As much as we’d love to be perfect, we’re the first to admit that we’re not. Just like any other technology-based company, it’s inevitable that sometimes things go wrong. We always strive to give the best possible service no matter what the situation, and we never stop working to improve our services and platforms. Here’s an insight into what happens during downtime, why it happens, and what to do if you’re affected.
What happens at Heart Internet during downtime?
1. Something unexpected happens.
2. Our sysadmins immediately start investigating the problem.
3. In many cases, the issue only takes a few minutes to resolve.
4. If the issue takes longer to troubleshoot, updates are added to the status page when/if there's anything new to report.
5. Once the problem is resolved, the status page is updated to reflect that.
So, what causes downtime?
A million and one factors can cause downtime, and in many cases it’s an external factor. An ISP such as BT or Virgin Media may be having problems with their own network, and in some cases, this can mean that only sites hosted by a particular web host are affected (purely based on location). This means you may be able to access Twitter, Google, etc., but not your website, and assume it’s a problem with your site being down at our end. In fact, someone using a different, unaffected ISP may have no problems at all, which is why if we don’t have the issue reported on our status page, we will ask you to try a different internet connection if possible (such as a mobile one). In these cases we do what we can and ensure full communication with the company in question, but there’s often frustratingly little we can do until the third party resolves the issue.
In other cases, there may be hardware issues. Just like your computer can run slowly and needs to be restarted, servers need to be rebooted from time to time – that’s just the nature of technology. In these situations, websites will be down for just a few minutes whilst the server is taken offline and then comes back up. If you see a message on the status page saying that a server you’re on has been rebooted, you can reassure your customers or visitors that your website will be back very shortly. In rarer circumstances, hardware may need to be replaced. This is carried out as quickly and efficiently as possible at the most appropriate time (if we can, we’ll do it between 2 and 4am) to minimise downtime.
Occasionally, a customer may have a rogue script or website on our shared hosting platform which may cause unexpected issues for other users on that server. In these instances we turn the website off and notify the customer to avoid other sites being affected further, and your website is unlikely to be down for more than a few minutes.

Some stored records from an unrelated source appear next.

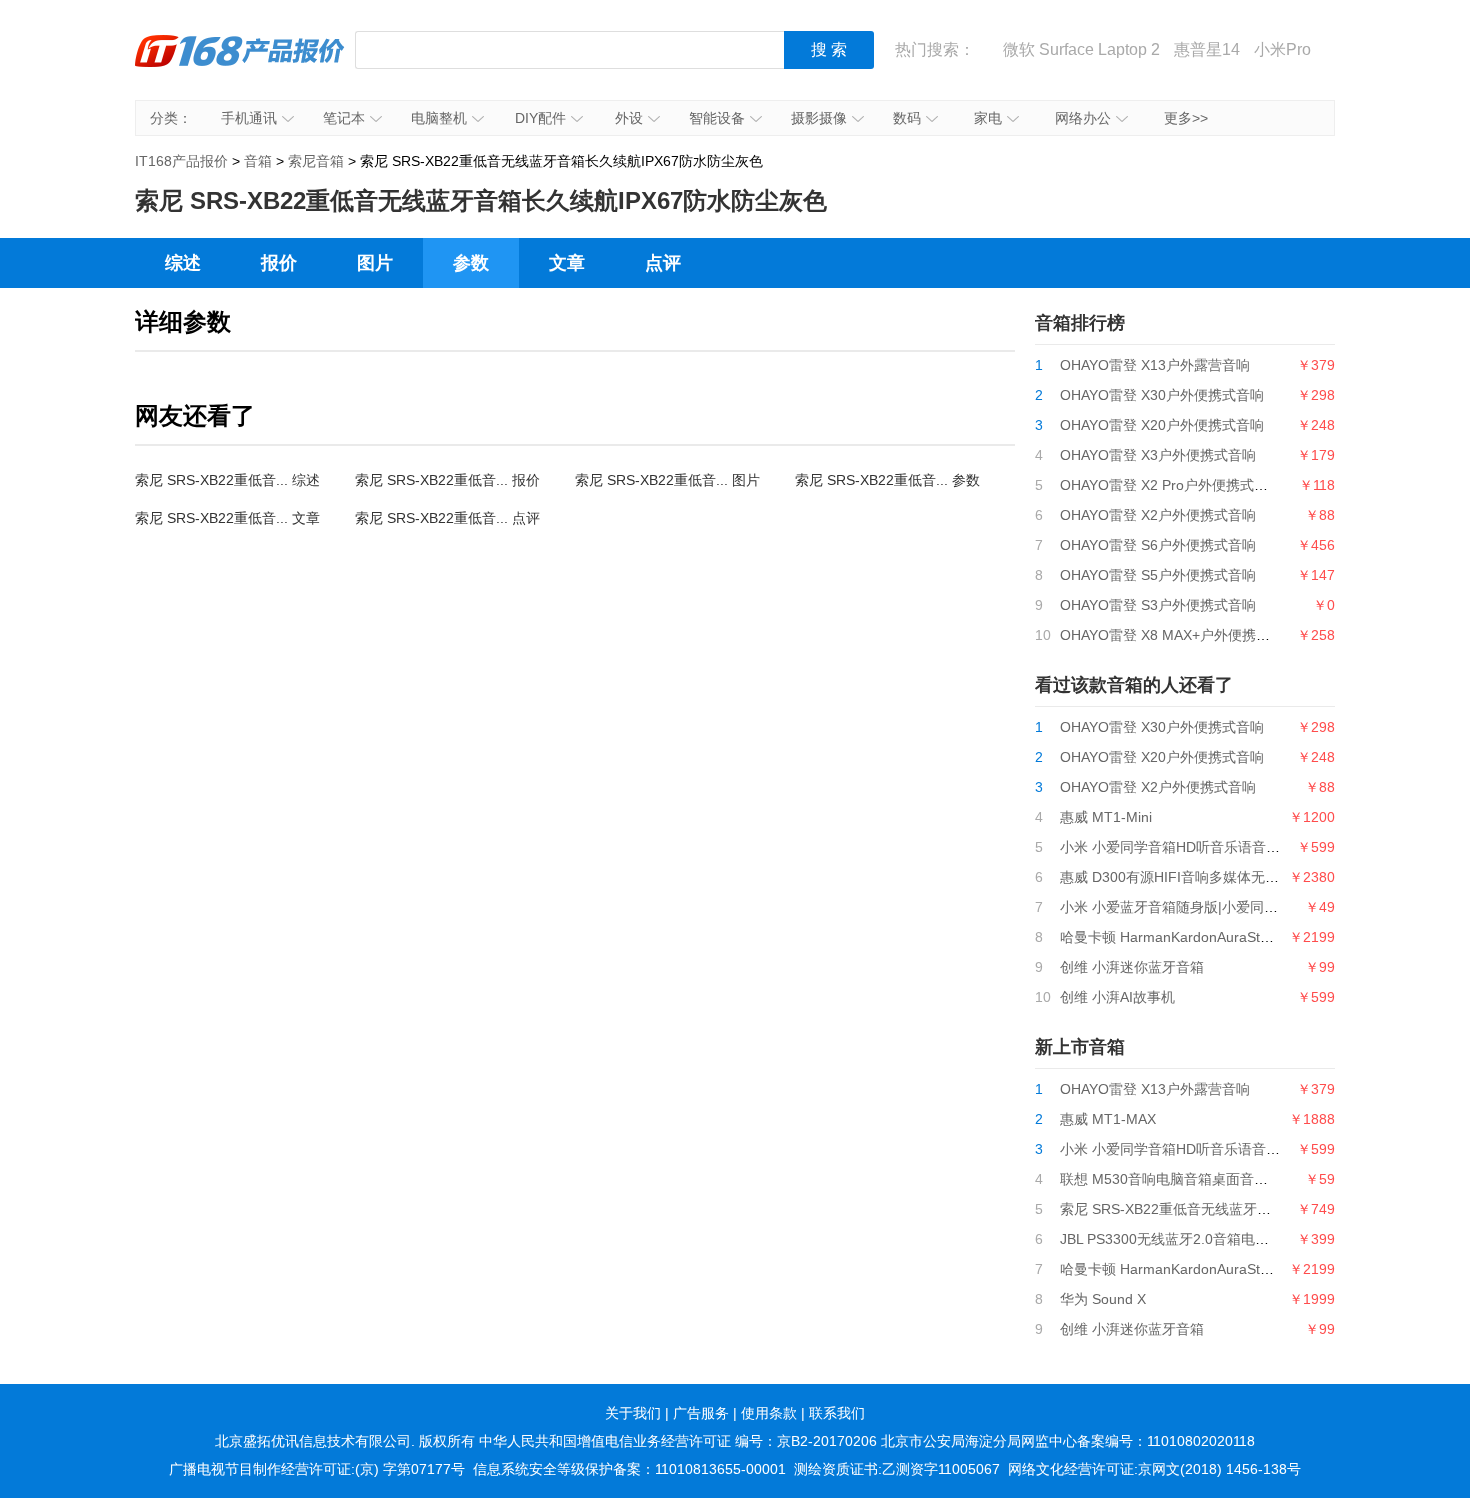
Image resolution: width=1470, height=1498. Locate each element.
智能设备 (717, 118)
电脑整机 (439, 118)
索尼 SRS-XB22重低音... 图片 (667, 480)
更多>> (1186, 118)
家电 (988, 118)
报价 (279, 263)
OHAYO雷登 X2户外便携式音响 (1158, 515)
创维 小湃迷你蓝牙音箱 (1132, 967)
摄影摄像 (819, 118)
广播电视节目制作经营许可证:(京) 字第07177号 (317, 1469)
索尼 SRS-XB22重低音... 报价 (447, 480)
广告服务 (701, 1413)
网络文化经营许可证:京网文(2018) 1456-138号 (1154, 1469)
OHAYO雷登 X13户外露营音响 (1155, 365)
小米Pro (1282, 49)
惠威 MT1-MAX (1108, 1119)
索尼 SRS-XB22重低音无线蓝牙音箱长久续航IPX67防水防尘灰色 (1261, 1209)
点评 (663, 263)
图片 (375, 263)
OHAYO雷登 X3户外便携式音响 (1158, 455)
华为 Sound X (1103, 1299)
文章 (567, 263)
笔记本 (344, 118)
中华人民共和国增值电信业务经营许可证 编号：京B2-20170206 (678, 1441)
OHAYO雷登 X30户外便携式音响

Sometimes random situations can happen, where a server behaves in a strange way for no apparent reason. This can lead to short spates of downtime over a period until it’s resolved, and is often nearly impossible to get to the root cause of quickly as behaviour is unexpected and unpredictable. During this time our team does everything they can to investigate and isolate the problem.
Other situations can be a lot more complex. With continual updates across our the platforms and systems, occasionally actions have unexpected consequences despite our rigorous testing protocol. Almost all of our systems, platforms and networks are custom-built and are constantly being refined and developed, so there is no ‘If a) happens, use b) to fix it’ how-to guide. This is where a lot of web hosts fall apart, because there’s a culture of blame and finger-pointing. One of the reasons we have a lot less downtime than other hosts and resolve it much faster is because our teams work really well together at fixing problems without blame or grudge-holding (that and the fact that we have a very solid foundation – our systems and platforms are extremely well-built by some of the industry’s best). Rather than trying to prove who’s to blame, the sysadmins get on with fixing the problem at hand – no mean feat under so much pressure from so many people.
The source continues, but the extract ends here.